A esto hay que agregar la poca penetración de tecnologías para la educación. Los funcionarios que llevan adelante iniciativas al respecto, no tienen el respaldo financiero del Estado, y trabajan con las uñas en programas que merecen mejor suerte.
La última vez que hubo una iniciativa para mejorar la situación del desempleo juvenil fue con la Ley de Call Centers. Pero esta iniciativa ha tenido solo un relativo éxito debido precisamente al choque con una realidad educativa que impide que se tenga un resultado mejor.
Mientras nuestros diputados están concentrados en la propina en los restaurantes y el Gobierno Nacional en temas religiosos principalmente, lo único que queda es esperar un poco de suerte, y que el presidente Varela dé un golpe de timón y se rodee de colaboradores que corrijan el rumbo de la actual administración y ponga al tema de la educación como el gran tema de Estado.

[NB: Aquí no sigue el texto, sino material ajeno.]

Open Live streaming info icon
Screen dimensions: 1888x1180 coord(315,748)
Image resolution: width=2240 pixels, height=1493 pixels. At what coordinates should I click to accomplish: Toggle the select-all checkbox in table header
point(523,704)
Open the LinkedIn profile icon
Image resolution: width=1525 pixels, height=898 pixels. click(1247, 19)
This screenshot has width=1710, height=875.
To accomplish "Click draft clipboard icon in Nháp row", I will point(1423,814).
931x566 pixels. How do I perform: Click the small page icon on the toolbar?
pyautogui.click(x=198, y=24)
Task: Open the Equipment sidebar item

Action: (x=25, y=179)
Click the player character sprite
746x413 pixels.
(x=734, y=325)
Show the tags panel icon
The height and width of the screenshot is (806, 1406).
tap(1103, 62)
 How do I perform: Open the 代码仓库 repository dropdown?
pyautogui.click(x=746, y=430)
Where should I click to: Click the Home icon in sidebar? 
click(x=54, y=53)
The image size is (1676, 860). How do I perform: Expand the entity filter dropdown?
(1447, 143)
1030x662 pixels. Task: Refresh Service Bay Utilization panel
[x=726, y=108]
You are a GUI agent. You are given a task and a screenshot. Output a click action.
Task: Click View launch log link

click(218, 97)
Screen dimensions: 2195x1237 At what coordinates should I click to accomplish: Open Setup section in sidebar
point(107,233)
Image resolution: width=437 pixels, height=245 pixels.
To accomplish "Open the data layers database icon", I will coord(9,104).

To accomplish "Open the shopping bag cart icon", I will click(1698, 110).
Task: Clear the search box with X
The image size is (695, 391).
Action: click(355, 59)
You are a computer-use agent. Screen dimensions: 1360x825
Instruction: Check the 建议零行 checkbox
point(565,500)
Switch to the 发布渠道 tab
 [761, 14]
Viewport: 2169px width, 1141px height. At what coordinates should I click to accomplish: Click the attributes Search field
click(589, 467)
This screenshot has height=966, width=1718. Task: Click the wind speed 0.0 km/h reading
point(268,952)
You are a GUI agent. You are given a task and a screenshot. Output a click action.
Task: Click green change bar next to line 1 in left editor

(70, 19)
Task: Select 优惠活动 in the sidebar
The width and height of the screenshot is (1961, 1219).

Si esto llegara a pasar, quizás no ganará el mismo partido político. Y la historia cuenta que casi nunca ganan los mismos. Pero serán recordados como la administración que construyó el país del futuro, las bases sólidas de un país del primer mundo en una América Latina en desarrollo. Solo hace falta algo de voluntad política, porque los planes ya existen. Y los que quieren hacerlos realidad, también.